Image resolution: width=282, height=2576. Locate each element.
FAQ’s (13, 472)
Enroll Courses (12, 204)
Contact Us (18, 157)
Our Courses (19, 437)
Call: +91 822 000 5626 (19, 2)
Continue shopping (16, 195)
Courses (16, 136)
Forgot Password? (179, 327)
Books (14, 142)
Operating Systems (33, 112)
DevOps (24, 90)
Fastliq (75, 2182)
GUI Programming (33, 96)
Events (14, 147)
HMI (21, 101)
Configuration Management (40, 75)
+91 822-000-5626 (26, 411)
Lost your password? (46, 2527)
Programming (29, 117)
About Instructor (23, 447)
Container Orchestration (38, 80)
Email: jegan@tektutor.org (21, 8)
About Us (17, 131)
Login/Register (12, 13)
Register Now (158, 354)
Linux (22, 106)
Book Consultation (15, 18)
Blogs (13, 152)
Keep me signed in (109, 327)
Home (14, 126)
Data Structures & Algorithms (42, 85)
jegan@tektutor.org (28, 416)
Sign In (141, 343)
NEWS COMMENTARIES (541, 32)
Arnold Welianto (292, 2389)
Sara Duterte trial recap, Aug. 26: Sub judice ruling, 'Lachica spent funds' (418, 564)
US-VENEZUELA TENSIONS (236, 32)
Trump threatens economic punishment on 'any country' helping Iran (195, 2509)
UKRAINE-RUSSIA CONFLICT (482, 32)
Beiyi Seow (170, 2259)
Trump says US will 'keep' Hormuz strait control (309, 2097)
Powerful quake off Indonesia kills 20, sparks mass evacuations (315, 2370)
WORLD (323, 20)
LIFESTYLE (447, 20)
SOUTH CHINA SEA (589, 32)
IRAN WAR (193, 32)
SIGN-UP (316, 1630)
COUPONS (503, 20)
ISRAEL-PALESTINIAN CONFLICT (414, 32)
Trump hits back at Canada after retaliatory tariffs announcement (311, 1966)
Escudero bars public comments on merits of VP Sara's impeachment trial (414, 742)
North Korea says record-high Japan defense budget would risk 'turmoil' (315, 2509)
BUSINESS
---*---
When you copy the material, keep every line exactly as it stands.

Image resolution: width=282, height=2576. Locate each element.
FAQ’s (13, 472)
Enroll Courses (12, 204)
Contact Us (18, 157)
Our Courses (19, 437)
Call: +91 822 000 5626 (19, 2)
Continue shopping (16, 195)
Courses (16, 136)
Forgot Password? (179, 327)
Books (14, 142)
Operating Systems (33, 112)
DevOps (24, 90)
Fastliq (75, 2182)
GUI Programming (33, 96)
Events (14, 147)
HMI (21, 101)
Configuration Management (40, 75)
+91 822-000-5626 (26, 411)
Lost your password? (46, 2527)
Programming (29, 117)
About Instructor (23, 447)
Container Orchestration (38, 80)
Email: jegan@tektutor.org (21, 8)
About Us (17, 131)
Login/Register (12, 13)
Register Now (158, 354)
Linux (22, 106)
Book Consultation (15, 18)
Blogs (13, 152)
Keep me signed in (109, 327)
Home (14, 126)
Data Structures & Algorithms (42, 85)
jegan@tektutor.org (28, 416)
Sign In (141, 343)
NEWS COMMENTARIES (541, 32)
Arnold Welianto (292, 2389)
Sara Duterte trial recap, Aug. 26: Sub judice ruling, 'Lachica spent funds' (418, 564)
US-VENEZUELA TENSIONS (236, 32)
Trump threatens economic punishment on 'any country' helping Iran (195, 2509)
UKRAINE-RUSSIA CONFLICT (482, 32)
Beiyi Seow (170, 2259)
Trump says US will 'keep' Hormuz strait control (309, 2097)
Powerful quake off Indonesia kills 20, sparks mass evacuations (315, 2370)
WORLD (323, 20)
LIFESTYLE (447, 20)
SOUTH CHINA SEA (589, 32)
IRAN WAR (193, 32)
SIGN-UP (316, 1630)
COUPONS (503, 20)
ISRAEL-PALESTINIAN CONFLICT (414, 32)
Trump hits back at Canada after retaliatory tariffs announcement (311, 1966)
Escudero bars public comments on merits of VP Sara's impeachment trial (414, 742)
North Korea says record-high Japan defense budget would risk 'turmoil' (315, 2509)
BUSINESS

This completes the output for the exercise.